A posse de Fernando Lugo como presidente do Paraguai no próximo dia 15 de agosto promete injetar nitroglicerina nas relações do país com o Brasil. No primeiro momento do ciclo de encontros, em Assunção, Carlos Balmelli, ex-congressista do Partido Liberal Radical Autêntico e que irá assumir o cargo de diretor-geral paraguaio de Itaipu na gestão Lugo, acomodou numa pasta uma série de exigências e entregou-a ao assessor internacional de Lula, Marco Aurélio Garcia, e ao diretor-geral brasileiro de Itaipu, Jorge Samek. As pretensões do novo governo paraguaio ainda não foram completamente divulgadas, mas sabe-se que a pressão já é grande. Balmelli ameaçou, inclusive, submeter as contas de Itaipu à uma auditoria. Como o Brasil vive tempos de corrupção e má-conduta administrativa generalizadas em todas as esferas governamentais, o “pente-fino” proposto pelos paraguaios pode trazer à tona muito mais que lama de fundo de rio.

Que ninguém se espante caso o presidente Lula venha a anunciar, nos próximos meses, um amplo pacote de socorro financeiro ao novo governo vizinho, quiçá promover um PAC paraguaio. Tudo para evitar uma revisão do Tratado de Itaipu e, principalmente, a já anunciada ameaça de auditoria nas contas da usina binacional. Como Fernando Lugo terá de enfrentar em seu governo os graves problemas sociais, os altos índices de pobreza, a infra-estrutura precária e uma enferrujada máquina estatal clientelista de um país paupérrimo, um “acordo” financeiro com o governo Lula pode vir bem a calhar para um início de administração paraguaia e sem a menor preocupação com a prática de algum pecado capital: Lugo já recebeu do Papa Bento XVI a dispensa do ministério episcopal.

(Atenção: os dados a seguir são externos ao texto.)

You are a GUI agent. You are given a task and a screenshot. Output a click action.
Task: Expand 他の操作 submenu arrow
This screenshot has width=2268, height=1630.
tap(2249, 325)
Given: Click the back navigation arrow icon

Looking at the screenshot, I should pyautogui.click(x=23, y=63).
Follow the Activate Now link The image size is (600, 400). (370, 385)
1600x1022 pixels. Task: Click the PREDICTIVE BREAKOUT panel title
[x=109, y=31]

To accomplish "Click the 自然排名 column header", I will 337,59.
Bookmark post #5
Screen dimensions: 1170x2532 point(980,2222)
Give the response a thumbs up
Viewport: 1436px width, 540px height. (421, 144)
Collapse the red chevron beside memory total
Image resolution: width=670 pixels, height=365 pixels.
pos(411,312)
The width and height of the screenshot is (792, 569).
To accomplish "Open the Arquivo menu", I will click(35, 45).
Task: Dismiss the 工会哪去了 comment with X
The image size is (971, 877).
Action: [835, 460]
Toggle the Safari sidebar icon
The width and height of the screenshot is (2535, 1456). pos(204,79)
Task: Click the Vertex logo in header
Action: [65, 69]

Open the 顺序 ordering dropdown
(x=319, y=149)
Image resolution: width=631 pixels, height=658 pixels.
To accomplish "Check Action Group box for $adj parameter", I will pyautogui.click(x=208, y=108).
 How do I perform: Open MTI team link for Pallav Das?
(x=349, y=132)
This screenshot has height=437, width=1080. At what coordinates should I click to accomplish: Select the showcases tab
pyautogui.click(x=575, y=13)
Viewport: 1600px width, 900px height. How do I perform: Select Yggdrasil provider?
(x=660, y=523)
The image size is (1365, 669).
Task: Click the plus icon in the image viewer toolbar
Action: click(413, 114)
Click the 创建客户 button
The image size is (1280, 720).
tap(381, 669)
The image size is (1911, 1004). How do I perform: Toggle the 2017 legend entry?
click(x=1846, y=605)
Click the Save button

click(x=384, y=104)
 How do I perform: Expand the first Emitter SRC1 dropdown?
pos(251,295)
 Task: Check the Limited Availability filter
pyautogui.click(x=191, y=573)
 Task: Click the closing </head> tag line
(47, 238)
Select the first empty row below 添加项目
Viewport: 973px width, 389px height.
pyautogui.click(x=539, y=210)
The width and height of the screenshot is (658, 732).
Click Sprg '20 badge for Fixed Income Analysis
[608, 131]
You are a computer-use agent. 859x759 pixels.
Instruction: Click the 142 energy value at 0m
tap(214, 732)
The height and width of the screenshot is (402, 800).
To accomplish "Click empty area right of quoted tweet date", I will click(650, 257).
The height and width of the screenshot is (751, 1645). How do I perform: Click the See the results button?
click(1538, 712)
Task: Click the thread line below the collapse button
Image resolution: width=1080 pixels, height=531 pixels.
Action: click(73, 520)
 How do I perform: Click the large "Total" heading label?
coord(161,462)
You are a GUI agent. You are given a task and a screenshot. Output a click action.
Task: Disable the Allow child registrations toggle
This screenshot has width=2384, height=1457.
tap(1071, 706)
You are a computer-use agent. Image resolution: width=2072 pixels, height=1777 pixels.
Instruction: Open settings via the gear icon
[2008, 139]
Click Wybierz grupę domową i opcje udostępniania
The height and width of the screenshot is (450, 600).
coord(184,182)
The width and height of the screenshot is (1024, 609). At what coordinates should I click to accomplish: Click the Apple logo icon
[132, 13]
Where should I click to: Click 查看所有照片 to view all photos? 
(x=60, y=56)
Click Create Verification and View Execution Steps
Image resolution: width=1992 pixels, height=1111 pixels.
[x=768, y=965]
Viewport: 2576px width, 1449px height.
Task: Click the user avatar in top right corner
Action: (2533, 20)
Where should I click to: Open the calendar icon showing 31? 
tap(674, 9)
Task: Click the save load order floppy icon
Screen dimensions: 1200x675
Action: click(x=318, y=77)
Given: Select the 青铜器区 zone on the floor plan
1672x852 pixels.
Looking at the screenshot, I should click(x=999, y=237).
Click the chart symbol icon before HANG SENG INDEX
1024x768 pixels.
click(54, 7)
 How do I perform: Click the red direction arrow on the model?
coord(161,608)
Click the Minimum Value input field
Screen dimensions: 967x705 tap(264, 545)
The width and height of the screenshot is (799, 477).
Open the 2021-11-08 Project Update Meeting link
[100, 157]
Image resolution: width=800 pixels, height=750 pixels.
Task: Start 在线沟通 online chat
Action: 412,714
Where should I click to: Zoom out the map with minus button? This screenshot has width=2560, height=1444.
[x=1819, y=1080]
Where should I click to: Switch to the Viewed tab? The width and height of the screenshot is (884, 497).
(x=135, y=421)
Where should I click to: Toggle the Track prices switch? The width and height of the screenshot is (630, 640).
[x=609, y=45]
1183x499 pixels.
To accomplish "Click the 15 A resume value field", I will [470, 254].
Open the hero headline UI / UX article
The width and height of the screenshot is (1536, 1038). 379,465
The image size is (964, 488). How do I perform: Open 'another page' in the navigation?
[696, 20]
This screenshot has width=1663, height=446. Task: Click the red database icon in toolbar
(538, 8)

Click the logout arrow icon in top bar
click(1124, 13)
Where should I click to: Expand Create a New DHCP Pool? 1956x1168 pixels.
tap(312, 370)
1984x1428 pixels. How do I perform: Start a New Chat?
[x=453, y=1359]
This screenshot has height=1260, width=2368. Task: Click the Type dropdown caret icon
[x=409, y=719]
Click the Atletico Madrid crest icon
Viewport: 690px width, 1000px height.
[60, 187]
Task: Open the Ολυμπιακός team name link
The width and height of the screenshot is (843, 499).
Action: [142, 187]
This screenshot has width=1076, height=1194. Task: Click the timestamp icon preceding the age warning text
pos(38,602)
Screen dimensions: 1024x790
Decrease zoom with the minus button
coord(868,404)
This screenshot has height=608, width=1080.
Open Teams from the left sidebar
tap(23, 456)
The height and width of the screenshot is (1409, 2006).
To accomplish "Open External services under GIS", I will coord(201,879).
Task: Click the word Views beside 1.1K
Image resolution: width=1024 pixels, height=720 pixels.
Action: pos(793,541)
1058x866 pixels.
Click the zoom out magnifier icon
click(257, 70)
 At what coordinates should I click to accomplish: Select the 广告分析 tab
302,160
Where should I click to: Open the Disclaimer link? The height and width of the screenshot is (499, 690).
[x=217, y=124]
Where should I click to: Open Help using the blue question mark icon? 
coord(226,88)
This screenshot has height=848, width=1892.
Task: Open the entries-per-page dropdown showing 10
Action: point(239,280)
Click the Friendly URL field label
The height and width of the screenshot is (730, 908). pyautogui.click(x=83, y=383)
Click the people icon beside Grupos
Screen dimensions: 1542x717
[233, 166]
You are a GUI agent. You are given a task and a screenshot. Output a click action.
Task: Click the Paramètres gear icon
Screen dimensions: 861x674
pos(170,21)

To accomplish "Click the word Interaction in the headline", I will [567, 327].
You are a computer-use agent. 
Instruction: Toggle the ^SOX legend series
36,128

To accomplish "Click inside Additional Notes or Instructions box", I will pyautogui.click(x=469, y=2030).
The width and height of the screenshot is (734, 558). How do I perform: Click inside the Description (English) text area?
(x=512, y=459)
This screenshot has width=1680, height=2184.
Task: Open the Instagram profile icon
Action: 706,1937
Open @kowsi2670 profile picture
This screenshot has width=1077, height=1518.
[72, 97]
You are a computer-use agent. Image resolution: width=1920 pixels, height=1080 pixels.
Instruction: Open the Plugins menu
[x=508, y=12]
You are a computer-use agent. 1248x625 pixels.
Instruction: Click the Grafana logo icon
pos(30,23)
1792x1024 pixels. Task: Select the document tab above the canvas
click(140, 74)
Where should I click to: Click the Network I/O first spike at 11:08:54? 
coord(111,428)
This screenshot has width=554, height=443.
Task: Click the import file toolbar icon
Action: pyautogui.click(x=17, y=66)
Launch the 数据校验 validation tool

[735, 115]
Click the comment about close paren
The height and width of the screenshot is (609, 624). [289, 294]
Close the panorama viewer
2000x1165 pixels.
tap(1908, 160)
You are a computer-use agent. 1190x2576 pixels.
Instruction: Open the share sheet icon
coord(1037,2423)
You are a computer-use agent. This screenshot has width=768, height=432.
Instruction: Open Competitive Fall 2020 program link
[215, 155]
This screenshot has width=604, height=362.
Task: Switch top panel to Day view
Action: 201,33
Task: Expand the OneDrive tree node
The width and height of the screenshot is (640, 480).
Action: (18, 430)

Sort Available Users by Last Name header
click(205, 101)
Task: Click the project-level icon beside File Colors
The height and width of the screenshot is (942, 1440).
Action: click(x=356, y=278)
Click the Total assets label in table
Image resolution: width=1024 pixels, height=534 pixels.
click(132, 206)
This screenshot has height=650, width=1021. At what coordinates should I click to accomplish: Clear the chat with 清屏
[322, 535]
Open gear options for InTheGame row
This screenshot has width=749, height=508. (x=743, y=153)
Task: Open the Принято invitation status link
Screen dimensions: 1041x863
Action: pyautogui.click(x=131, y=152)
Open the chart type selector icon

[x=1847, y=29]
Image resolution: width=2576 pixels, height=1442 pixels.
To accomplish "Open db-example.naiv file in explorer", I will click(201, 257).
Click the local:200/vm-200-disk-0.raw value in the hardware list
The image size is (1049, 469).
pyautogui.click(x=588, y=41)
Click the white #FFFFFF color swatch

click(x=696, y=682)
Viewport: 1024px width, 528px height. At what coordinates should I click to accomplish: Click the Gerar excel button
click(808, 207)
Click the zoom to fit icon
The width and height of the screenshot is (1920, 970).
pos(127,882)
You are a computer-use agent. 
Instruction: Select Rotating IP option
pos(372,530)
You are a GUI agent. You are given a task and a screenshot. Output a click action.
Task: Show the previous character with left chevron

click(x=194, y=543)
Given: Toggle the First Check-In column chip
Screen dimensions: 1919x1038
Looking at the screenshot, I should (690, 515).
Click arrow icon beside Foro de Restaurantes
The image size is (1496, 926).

Já nas cercanias do Palácio do Planalto, toda essa história de “pente-fino” e reordenamento nas águas de Itaipu parece estar mesmo mexendo com os nervos (e os neurônios) do presidente do Brasil. Recentemente, ao transformar a Secretaria Especial da Pesca em Ministério, Lula proferiu a seguinte pérola: “Da mesma forma que a gente faz a reforma agrária na terra, vamos fazer uma reforma aquária, na água”. Faça-se, pois, a devida “reforma aquária” de Itaipu. O triste mesmo é saber que, no fim das contas, o assalto é sempre no bolso dos cidadãos brasileiros e que, pela primeira vez, terão de pagar um preço alto por um produto paraguaio.